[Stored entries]
----
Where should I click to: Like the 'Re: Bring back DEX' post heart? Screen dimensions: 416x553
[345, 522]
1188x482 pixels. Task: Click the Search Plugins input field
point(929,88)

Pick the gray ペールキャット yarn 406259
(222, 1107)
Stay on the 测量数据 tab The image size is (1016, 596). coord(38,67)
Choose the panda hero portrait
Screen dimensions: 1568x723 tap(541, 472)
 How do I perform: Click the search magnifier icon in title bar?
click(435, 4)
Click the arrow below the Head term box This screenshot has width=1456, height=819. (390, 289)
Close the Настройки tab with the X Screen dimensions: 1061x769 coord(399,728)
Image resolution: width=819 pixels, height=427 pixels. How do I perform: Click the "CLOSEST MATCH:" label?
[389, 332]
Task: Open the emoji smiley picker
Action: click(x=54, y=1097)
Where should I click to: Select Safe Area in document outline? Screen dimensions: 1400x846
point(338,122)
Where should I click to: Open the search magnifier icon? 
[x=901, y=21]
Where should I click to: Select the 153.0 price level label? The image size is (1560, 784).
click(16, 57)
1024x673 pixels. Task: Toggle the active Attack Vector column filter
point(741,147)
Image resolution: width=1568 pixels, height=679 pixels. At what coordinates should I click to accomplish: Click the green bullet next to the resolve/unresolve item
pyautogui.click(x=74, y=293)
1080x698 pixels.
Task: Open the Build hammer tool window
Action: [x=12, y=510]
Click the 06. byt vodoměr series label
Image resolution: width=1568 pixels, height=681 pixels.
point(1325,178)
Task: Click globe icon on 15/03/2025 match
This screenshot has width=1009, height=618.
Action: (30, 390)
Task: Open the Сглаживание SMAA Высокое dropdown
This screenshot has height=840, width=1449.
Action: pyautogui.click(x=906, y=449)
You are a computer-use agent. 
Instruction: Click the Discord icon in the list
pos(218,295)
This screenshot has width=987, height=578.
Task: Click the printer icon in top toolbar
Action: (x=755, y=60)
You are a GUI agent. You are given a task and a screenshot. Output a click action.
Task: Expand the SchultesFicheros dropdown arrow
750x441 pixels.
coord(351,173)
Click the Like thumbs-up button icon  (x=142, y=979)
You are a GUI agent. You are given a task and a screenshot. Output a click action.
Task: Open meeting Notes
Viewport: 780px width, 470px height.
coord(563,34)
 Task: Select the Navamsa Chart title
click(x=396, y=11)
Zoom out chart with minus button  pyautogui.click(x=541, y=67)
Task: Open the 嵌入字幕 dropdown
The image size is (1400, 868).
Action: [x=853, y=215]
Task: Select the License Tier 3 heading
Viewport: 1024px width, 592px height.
----
■ Action item
Reproduce every line in the data that has the word "dropdown" in it.

■ Expected output
Task: Open the Сглаживание SMAA Высокое dropdown
Task: Expand the SchultesFicheros dropdown arrow
Task: Open the 嵌入字幕 dropdown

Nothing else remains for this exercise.